** start **

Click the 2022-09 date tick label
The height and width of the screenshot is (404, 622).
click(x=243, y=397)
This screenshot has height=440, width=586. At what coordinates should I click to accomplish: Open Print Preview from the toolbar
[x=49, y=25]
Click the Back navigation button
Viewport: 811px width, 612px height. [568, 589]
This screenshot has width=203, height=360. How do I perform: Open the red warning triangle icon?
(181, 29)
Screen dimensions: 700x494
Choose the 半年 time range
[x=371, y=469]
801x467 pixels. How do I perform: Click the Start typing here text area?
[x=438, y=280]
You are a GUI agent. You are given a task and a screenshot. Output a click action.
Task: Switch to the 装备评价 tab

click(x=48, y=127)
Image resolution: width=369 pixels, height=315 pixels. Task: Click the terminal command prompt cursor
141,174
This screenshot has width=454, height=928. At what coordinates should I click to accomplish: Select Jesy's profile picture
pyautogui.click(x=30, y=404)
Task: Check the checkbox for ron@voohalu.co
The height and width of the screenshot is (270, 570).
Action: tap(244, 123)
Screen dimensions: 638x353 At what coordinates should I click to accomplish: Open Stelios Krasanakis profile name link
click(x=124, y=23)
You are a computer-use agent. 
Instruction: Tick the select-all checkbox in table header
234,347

** end **

◆ Problem statement:
Render as a JSON list of strings the lines beginning with the line containing "This screenshot has height=440, width=586." and continuing through the line containing "Viewport: 811px width, 612px", with one string per line and blank lines omitted.

◆ Task response:
[
  "This screenshot has height=440, width=586. At what coordinates should I click to accomplish: Open Print Preview from the toolbar",
  "[x=49, y=25]",
  "Click the Back navigation button",
  "Viewport: 811px width, 612px height. [568, 589]"
]